Screenshot grounding data
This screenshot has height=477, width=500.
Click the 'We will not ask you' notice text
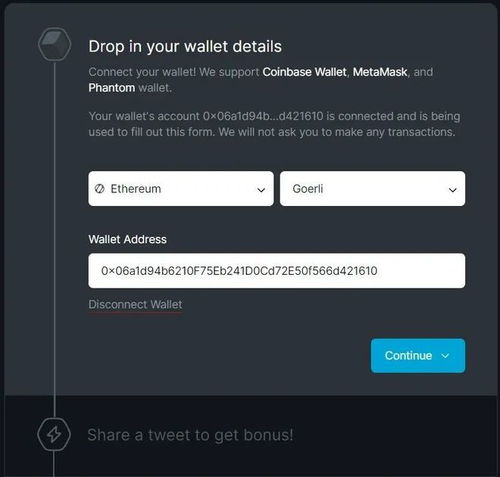pos(337,132)
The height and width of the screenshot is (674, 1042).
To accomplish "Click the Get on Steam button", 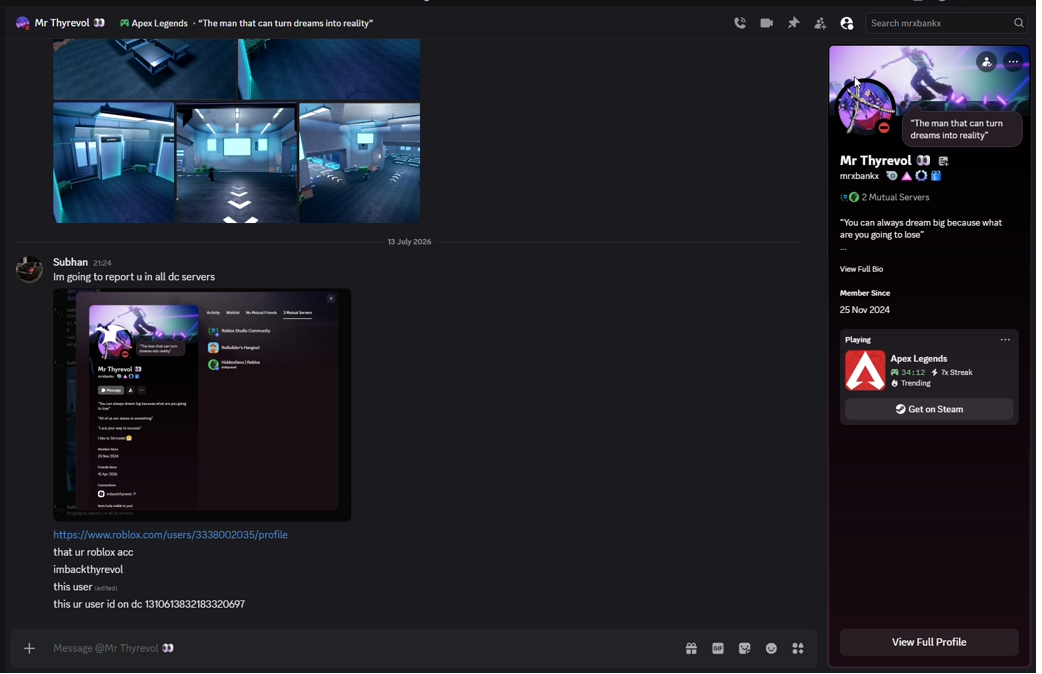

__WHAT YOU WILL DO__: Transcribe all records verbatim, no pictures.

__ANSWER__:
This screenshot has height=477, width=500.
Click the 'We will not ask you' notice text
pos(337,132)
The height and width of the screenshot is (674, 1042).
To accomplish "Click the Get on Steam button", 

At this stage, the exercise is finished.